◆ **Selected excerpt**:

^^^^^^^^

There is life after Facebook. I’ve now lived without it for well over 18 months. It’s been nothing short of liberating.

Many of you have been manipulated into spending far too much time intertwining your lives with it, and trusting it to work in your best interests.

As I write today, Australia is engaged in a battle that the world is watching, with the Federal Government on the verge of legislating to make media juggernauts like Google and Facebook pay major media outlets for news stories shared on their platforms. Important here is that these influential companies are prolific data miners, and have been using that data to make enormous profits by keeping users engaged with their services (because you looked at A, we'll happily shove an Ad for B in your face).   

The issue is obviously complex. We can't shy away from the reality that our news has been transforming from paper to digital. We need to support a diverse range of opinions about what is going in our world from reputable news services, lest we forfeit more of our democracy.  There’s a definite need for a mechanism where organisations that believe in quality journalism get paid fairly for investigating and publishing that news, no matter how big or small they are.  There is some reciprocity involved with social media and search engines, but the balance seems badly skewed. Follow the big money, and it becomes clear who has the upper hand.

Today, some Australians were shocked to find many "news" outlets blocked on Facebook, with FB hoping to bludgeon the government into withdrawing its legislation. Bureau of Meteorology weather warnings, State Government health information on Covid-19 vaccinations,  activity posts from small regional businesses, and even emergency services information was removed from feeds. That strategy can't possibly backfire, can it?

It’s really hard to feel sorry for those who’ve relied almost entirely on FB as part of their marketing strategy, and today suddenly found themselves without a voice. There are parallels here to Australian universities that leaned too heavily on fees from foreign students to pay their way, and suddenly found those students locked out behind closed borders during a global pandemic.  Diversifying how you draw in customers or disseminate news is suddenly more important than ever, with this particular challenge imploring it.

Most Facebook users have become lazy. They’re using the platform as an aggregator, feeling little need to go directly to the website of their preferred commercial or public media outlet to get their news (e.g. ABC News, The Guardian, The Age, Nine etc.). If you take away genuine news and information, FB is left biased with those intent on spreading misinformation, half-truths and conspiracy theories. Anyone with a budget can simply pay to boost their posts, and the gullible will devour it. We saw appalling examples of what that can lead to, Trump being elected US President, and the UK stupidly being duped into voting to leave the EU.

Understand that what Facebook prioritises in your feed is motivated by profit, not your best interests, and that Google’s top results are far from random and favour those who pay.

Get over it people. Life goes on just fine without FB. Walk away.

Try Bing instead of Google. It’s works just fine.

^^^^^^^^

◆ **Input data**:
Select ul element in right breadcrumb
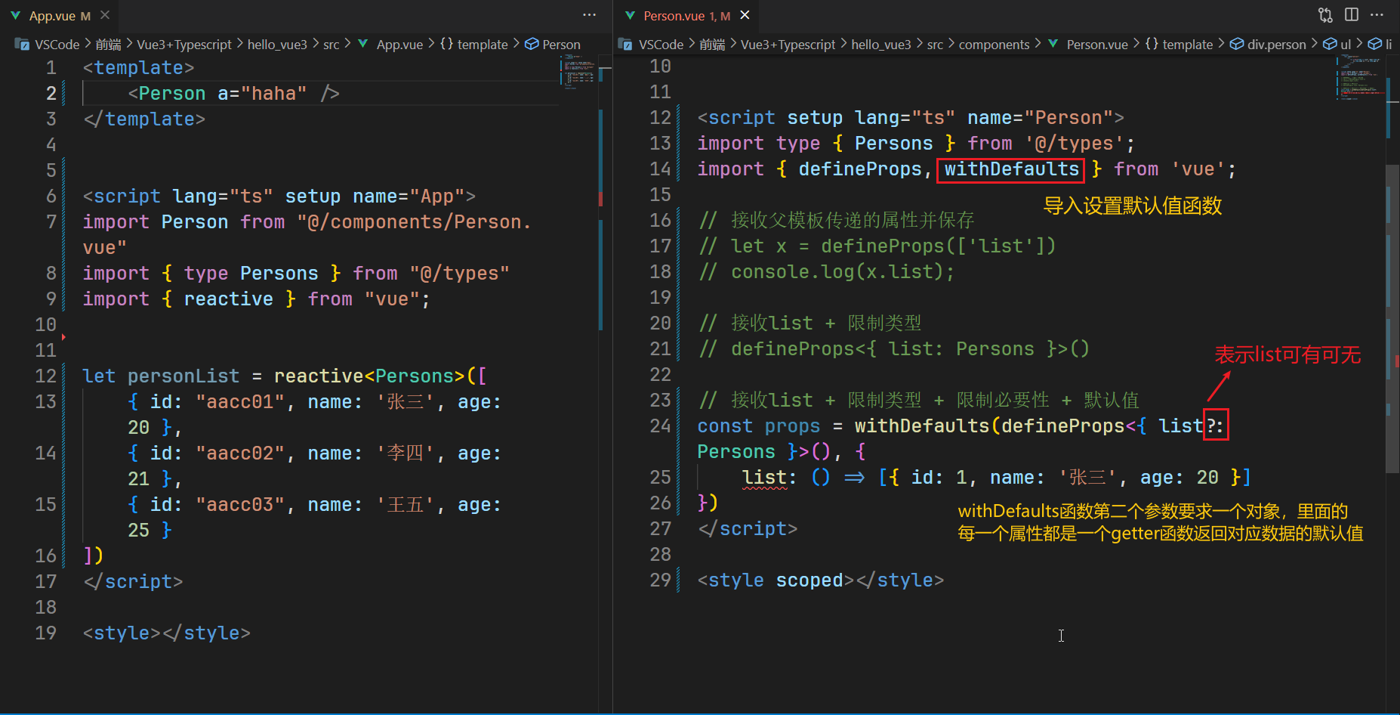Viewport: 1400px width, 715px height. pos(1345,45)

^^^^^^^^

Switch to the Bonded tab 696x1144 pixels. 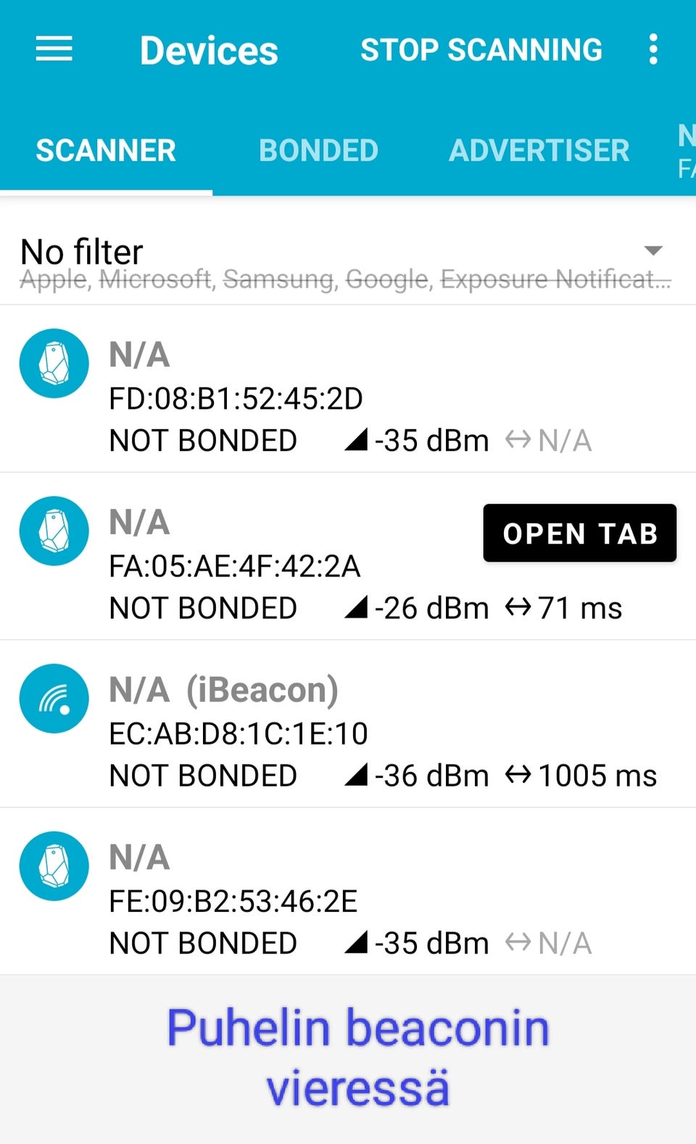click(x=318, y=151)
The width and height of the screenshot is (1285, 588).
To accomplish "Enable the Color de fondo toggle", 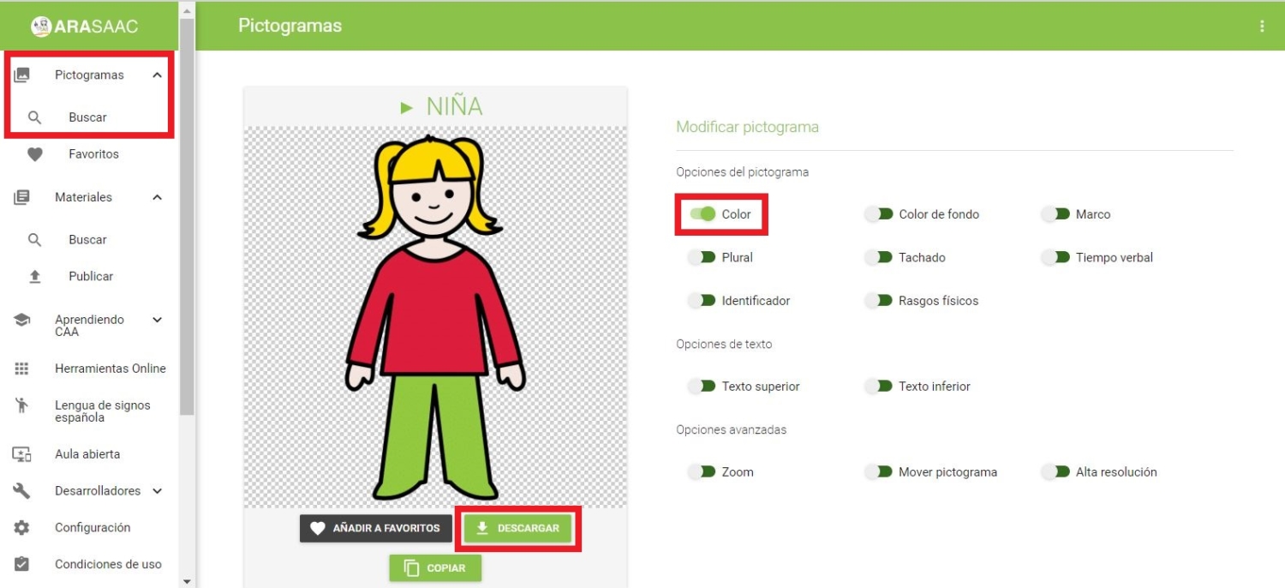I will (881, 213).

^^^^^^^^

◆ **Work request 1**: Could you repeat the part of the piece on leaving Facebook that starts with "Understand that what" and goes on through "works just fine."?
◆ **Work request 2**: Which media outlets does the piece on leaving Facebook name as places users could go to directly for their news?

◆ **Task result 1**:
Understand that what Facebook prioritises in your feed is motivated by profit, not your best interests, and that Google’s top results are far from random and favour those who pay.

Get over it people. Life goes on just fine without FB. Walk away.

Try Bing instead of Google. It’s works just fine.

◆ **Task result 2**: ABC News, The Guardian, The Age, Nine